E, mais do em ocasiões anteriores, mostraram preocupação com a forma como os mercados estão a olhar para Portugal. O presidente do Eurogrupo, Jeroen Dijsselbloem, referiu a “volatilidade” que existe no mercado em relação a Portugal, onde as taxas de juro da dívida a 10 anos superaram os 4%, dizendo que “isso mostra a necessidade de Portugal avançar com a sua agenda de reformas e avançar com novas medidas para fortalecer os bancos”. O holandês assinalou contudo que, em relação aos bancos, “o Governo está a tomar as acções certas”.
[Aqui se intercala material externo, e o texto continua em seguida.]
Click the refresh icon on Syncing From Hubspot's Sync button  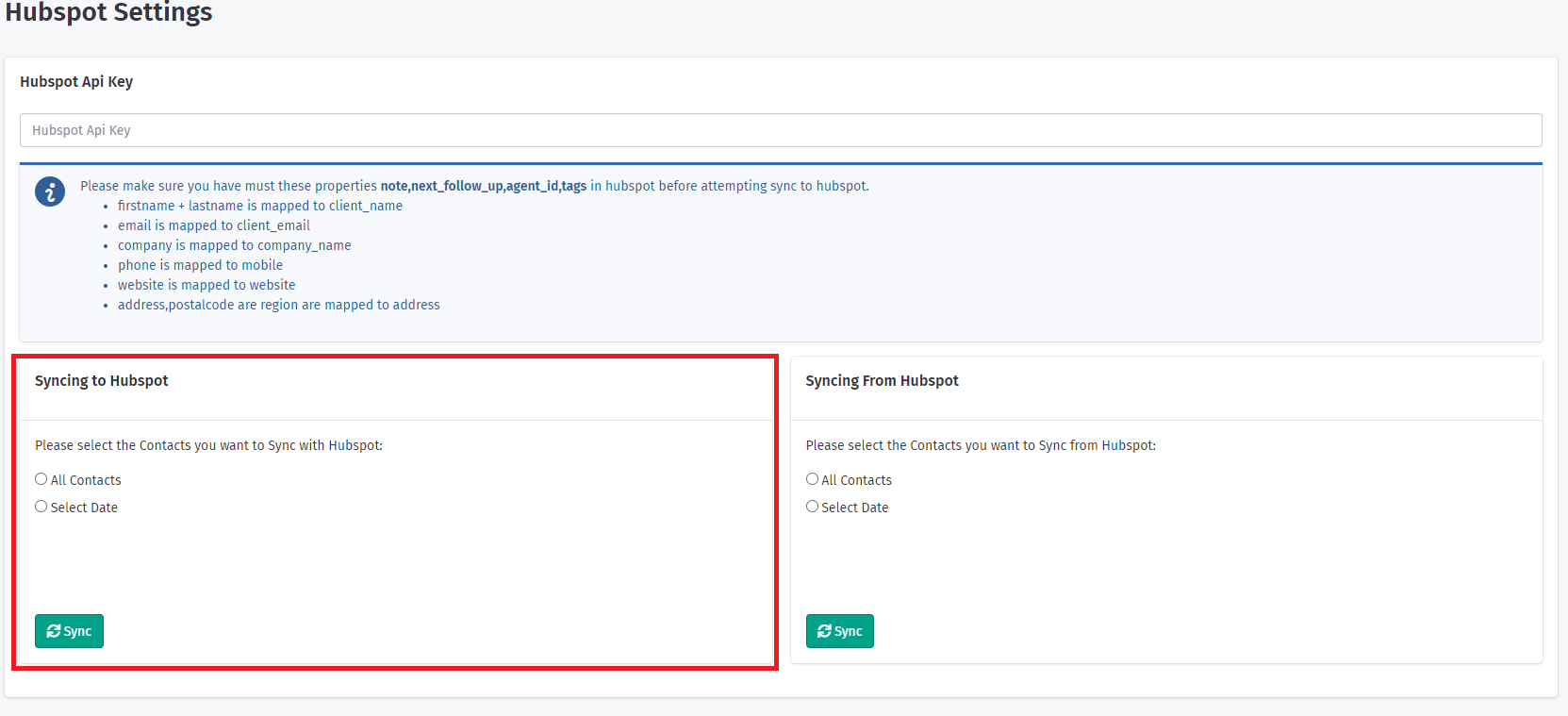tap(824, 631)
Klaus Regling, o presidente do MEE salientou que “os mercados estão nervosos com Portugal sobre várias coisas”. E destacou três factores para esse nervosismo: o elevado nível da dívida, a situação do sector financeiro e a competitividade da economia. “Estou confiante, e o ministro falou disso, que se esses assuntos forem enfrentados, os mercados vão reagir bem”.
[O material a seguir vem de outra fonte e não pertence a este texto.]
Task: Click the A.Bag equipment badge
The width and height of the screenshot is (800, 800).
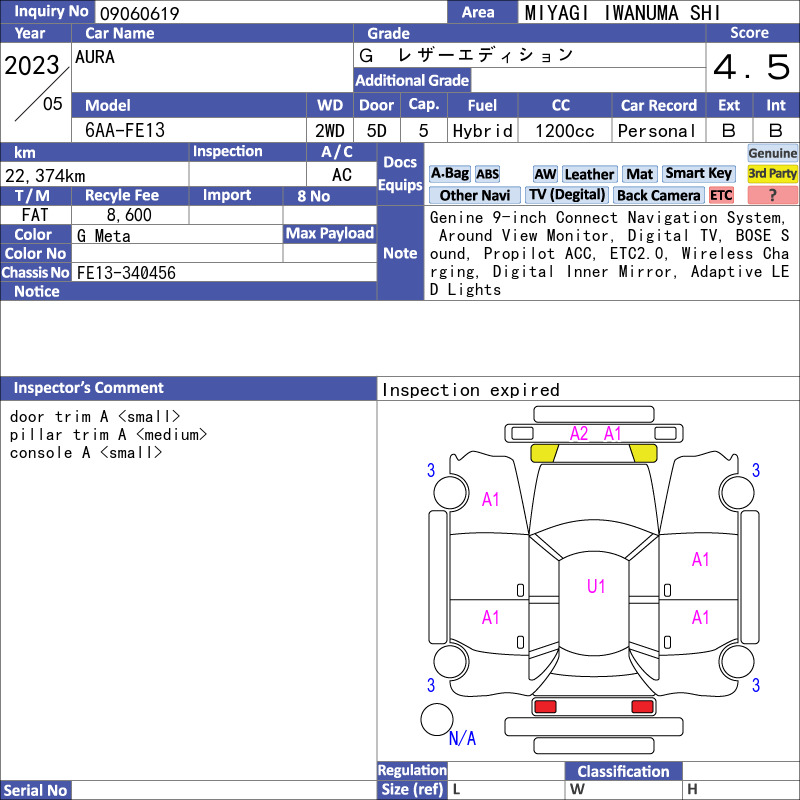Action: pyautogui.click(x=449, y=174)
O comissário Pierre Moscovici, que revelou que irá ter um encontro bilateral com Centeno esta quinta-feira, apelou a que Portugal “mantenha uma política orçamental prudente”, “aja para reduzir a dívida das empresas” e “continue com as reformas para aumentar a competitividade”. Os três responsáveis disseram que, na reunião, Mário Centeno estava “ciente dos desafios”. “Tranquilizou-nos em relação ao que são as intenções do Governo”, disse Moscovici.

Défice atingido

Mas para já, do lado do Governo o principal trunfo está nos resultados que foram obtidos no ano passado. Os dados da execução orçamental de Dezembro divulgados esta quinta-feira mostraram que, numa óptica de caixa, o défice se cifrou em 4256 milhões de euros, um valor inferior em 497 milhões ao registado no ano anterior.
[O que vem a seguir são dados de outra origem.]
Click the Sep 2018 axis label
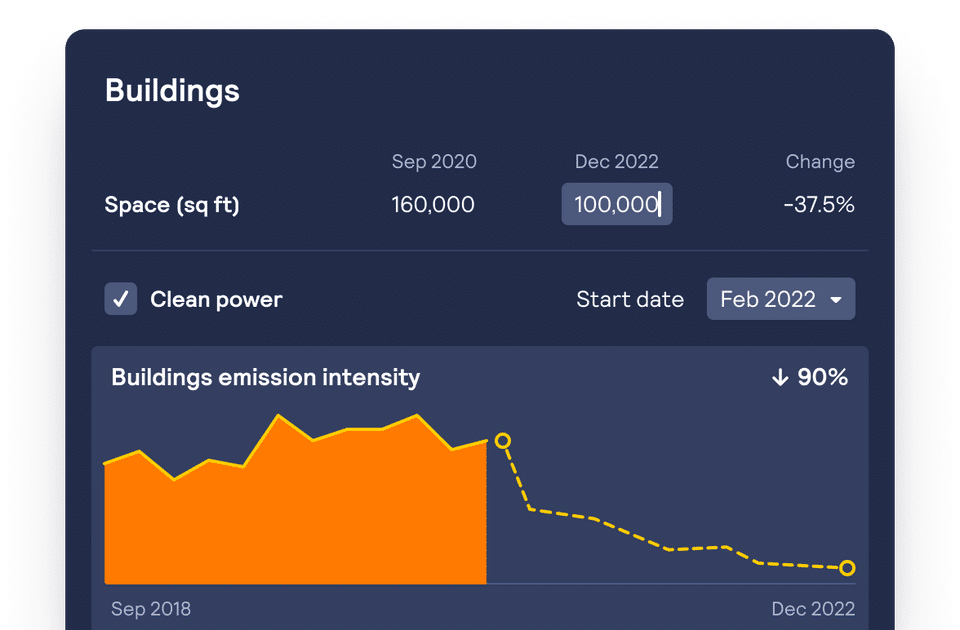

Este défice não é o mesmo que é apresentado a Bruxelas, uma vez que foi calculado numa óptica de caixa (contabilidade pública) e não utilizando a metodologia empregue no cálculo do défice público que é reportado a Bruxelas (contabilidade nacional). Ainda assim, as Finanças afirmam que "o excelente resultado da execução em contabilidade pública permite antecipar que o défice não será superior a 2,3% do PIB", confirmando aquilo que tinha sido afirmado pelo primeiro-ministro na semana passada.

Os dados de Dezembro confirmam ainda a ideia de que o Governo conseguiu responder a um resultado pior do que o previsto ao nível da receita, com uma contenção significativa da despesa pública, que cresceu 1,9%, menos do que os 5,8%, previstos no OE. Uma execução mais baixa ao nível do investimento e da aquisição de bens e serviços foi decisiva.

Além disso, em Dezembro, registou-se uma recuperação muito acentuada da receita fiscal, que terminou o ano com um crescimento de 2,4%, quando até Novembro não crescia mais do que 0,4%. Os 512,7 milhões de euros (cerca de 0,3% do PIB) arrecadados no âmbito do Programa Especial de Redução do Endividamento ao Estado (PERES), dos quais 473,7 milhões em Dezembro, foram decisivos para este resultado.